*BRANO ESTRATTO*:
Comodo anche se un po' rigido, il divano mi tiene sospesa tra le ruote di ferro che fanno rumore e corrono. La finestra ampia sfila immobile davanti agli occhi freschi, tuffati nella campagna che si alterna a boschi e riempiti da bolle di piacere e stupefatta solitudine. Sto bene, così. Cammino se ne ho voglia, vado in senso contrario rispetto al treno oppure lo aiuto, graffio piccoli metri nel medesimo verso per arrivare prima.
La coda del treno finisce in niente, come nei film: una porta chiusa, una serratura vecchia perfettamente oliata, potrei aprire con qualche sforzo e saltare, lasciarmi gelare la pelle dal freddo di questo Nord che attraverso con la vista acuta e tagliente. Mi ricorda un altro Nord, il Belgio dove ho vissuto: la sera, il freddo era tanto denso e basso da saldarsi in mano, formava croste sui vetri e dentro l'anima. Hai voglia a grattare via, quando fa così freddo. Uscivo dall'ospedale e mi rifugiavo in macchina, ritornavo a Brussel (è città fiamminga, scrivila bene) oppure seguivo una collega a caso in un bistrot di Leuven, mangiavo cose dal sapore di gesso e una fetta di torta con tanta panna. Poi dormivo nel letto con il piumone, aggrappata a un libro o alla Rai via cavo. E buona notte.
Ho messo in ordine il mio studio, oggi. Mentre pensavo a cose e persone e dolcezze e lenti avvicinamenti che finiranno da qualche parte. Ho sollevato carta e polvere, passato stracci bianchi che diventavano neri, buttato via il passato di lettere e fotografie e diari iniziati e lasciati a mezzo. Non sai quanti diari, quanti. Ho riconosciuto gli anni del buio, della confusione, e mi sono messa a ridere. Indulgente di me, per me. Esisteva, pensa, un quaderno di cartoncino azzurro dove stavo scrivendo una lunga lettera. Per te. Ti dico cose, luoghi, momenti, ti regalo i miei sogni. Nel 2007, ti dico che vorrei andare sull'Orient Express, come ho fatto quel giorno di questo anno, nella casa di Firenze, e tu tenevi gli occhi chiusi e annuivi per finta. Insomma, c'era una lettera-diario e ho riletto parti, ho capito che non li meritavi. Non li meritavi mentre li scrivevo, e questo è squallido. Ho avuto uomini che hanno meritato tutto, anche a distanza di tempo e freddezza e litigi. Tu no. Ho rigirato in mano il quaderno e ho pensato di buttarlo via: il lancio, perfetto, l'ha sbattuto con un rumore che ha spaventato il gatto nel cestino accanto alla scrivania. Poi. Ho creduto che non si butti via niente, non nella scrittura: perché dovrei mandare al macero pezzi di me? Diventeranno altro: storie e romanzi e cose che la gente potrà leggere, se vuole. Mi sono ripresa il quaderno, l'ho accarezzato e impilato insieme ai manoscritti ritrovati o mai perduti.

*COMPITI ASSEGNATI*:
1) Trascrivi alla lettera la parte del brano che comincia con "Comodo anche se" e prosegue fino a "per arrivare prima.".
2) Nel brano, di che colore è il quaderno di cartoncino in cui veniva scritta una lunga lettera?
Le voci riportate più avanti non servono.

*DATI FORNITI*:
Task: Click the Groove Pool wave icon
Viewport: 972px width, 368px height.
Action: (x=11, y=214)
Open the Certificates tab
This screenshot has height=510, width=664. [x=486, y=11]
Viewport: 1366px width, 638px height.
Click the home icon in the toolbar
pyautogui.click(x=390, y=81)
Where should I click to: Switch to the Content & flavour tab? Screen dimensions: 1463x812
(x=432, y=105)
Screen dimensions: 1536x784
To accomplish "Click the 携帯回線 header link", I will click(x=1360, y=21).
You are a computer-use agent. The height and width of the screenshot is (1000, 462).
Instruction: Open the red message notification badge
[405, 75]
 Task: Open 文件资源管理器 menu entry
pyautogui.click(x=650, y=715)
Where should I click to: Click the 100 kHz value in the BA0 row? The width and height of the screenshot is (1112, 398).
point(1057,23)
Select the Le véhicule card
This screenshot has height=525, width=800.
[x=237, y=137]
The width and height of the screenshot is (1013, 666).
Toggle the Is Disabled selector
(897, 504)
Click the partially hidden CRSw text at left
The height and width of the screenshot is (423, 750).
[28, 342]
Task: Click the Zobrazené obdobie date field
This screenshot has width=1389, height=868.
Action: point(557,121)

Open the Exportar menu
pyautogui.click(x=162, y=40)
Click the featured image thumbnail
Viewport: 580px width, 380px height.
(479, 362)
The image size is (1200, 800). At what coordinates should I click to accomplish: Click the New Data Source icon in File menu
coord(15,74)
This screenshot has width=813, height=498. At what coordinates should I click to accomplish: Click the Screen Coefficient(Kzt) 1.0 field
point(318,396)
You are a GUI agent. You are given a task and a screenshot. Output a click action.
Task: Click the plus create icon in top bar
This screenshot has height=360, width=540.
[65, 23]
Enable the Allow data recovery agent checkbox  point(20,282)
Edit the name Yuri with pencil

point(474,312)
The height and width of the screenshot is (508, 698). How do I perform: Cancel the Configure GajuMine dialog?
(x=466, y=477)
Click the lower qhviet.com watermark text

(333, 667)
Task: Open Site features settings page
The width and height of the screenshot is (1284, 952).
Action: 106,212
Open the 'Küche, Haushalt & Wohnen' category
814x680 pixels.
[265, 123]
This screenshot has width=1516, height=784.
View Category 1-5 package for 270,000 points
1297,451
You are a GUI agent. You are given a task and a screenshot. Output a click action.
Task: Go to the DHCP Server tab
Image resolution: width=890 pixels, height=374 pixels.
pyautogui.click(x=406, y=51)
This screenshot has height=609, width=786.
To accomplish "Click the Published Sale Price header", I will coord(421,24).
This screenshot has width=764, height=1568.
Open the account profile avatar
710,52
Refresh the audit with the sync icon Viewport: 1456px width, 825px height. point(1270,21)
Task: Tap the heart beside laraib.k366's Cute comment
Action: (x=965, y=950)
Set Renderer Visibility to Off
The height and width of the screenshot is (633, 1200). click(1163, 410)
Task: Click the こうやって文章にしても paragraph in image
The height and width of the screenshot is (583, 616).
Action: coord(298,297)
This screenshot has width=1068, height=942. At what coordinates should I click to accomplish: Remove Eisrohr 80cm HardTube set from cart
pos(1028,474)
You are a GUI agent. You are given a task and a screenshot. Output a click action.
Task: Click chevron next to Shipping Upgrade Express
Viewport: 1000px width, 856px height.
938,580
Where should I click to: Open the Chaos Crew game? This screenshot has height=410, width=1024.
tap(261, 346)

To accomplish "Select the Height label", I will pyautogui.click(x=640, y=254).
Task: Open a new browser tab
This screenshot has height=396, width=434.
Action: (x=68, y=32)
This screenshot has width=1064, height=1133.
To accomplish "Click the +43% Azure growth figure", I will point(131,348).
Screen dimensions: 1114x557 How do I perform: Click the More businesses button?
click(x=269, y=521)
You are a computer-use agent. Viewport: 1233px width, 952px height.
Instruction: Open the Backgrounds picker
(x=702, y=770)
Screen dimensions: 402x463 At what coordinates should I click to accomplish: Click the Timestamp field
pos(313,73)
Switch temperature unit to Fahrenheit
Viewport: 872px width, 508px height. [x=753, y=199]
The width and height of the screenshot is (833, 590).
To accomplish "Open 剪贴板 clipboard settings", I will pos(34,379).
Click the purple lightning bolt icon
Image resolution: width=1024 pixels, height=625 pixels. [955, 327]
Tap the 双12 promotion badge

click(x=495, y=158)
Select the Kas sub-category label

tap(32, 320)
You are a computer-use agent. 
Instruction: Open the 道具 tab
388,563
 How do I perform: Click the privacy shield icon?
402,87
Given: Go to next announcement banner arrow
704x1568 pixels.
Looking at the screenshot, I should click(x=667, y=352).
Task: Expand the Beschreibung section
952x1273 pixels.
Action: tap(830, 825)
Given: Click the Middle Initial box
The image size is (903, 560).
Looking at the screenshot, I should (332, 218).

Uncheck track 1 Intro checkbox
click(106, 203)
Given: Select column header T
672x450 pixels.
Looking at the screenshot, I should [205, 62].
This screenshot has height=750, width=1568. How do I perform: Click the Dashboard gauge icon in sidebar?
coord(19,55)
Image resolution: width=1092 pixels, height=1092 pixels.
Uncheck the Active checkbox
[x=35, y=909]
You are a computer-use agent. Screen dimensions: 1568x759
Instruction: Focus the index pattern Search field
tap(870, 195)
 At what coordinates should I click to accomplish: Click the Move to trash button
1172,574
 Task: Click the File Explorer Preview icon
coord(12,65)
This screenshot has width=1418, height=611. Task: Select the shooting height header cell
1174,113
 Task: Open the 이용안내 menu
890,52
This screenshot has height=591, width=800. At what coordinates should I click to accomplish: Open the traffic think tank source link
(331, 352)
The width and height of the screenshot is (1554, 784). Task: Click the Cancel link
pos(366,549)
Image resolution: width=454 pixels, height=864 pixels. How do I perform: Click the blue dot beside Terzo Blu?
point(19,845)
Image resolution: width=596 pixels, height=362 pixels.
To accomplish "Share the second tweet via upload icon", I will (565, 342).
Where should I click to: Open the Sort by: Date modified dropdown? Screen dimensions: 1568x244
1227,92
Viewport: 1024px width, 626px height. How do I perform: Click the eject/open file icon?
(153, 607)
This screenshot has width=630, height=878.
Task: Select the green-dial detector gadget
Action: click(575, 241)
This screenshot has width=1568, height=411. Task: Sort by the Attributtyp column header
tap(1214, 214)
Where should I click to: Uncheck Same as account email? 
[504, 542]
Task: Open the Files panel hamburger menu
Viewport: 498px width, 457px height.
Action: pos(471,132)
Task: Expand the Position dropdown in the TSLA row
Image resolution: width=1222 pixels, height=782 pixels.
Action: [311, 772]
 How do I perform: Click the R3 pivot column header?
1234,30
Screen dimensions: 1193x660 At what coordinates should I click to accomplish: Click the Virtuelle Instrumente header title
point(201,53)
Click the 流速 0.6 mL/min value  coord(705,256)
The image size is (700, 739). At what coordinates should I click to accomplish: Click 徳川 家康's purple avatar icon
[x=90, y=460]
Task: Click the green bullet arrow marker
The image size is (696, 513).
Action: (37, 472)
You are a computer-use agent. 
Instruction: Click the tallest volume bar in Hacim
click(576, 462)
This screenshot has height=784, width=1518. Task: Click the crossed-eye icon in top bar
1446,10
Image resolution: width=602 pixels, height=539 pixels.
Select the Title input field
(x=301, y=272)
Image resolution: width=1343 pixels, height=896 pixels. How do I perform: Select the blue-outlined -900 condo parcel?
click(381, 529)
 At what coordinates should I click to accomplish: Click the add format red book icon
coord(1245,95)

*RISPOSTE AI COMPITI*:
1)
Comodo anche se un po' rigido, il divano mi tiene sospesa tra le ruote di ferro che fanno rumore e corrono. La finestra ampia sfila immobile davanti agli occhi freschi, tuffati nella campagna che si alterna a boschi e riempiti da bolle di piacere e stupefatta solitudine. Sto bene, così. Cammino se ne ho voglia, vado in senso contrario rispetto al treno oppure lo aiuto, graffio piccoli metri nel medesimo verso per arrivare prima.

2) Il quaderno è azzurro.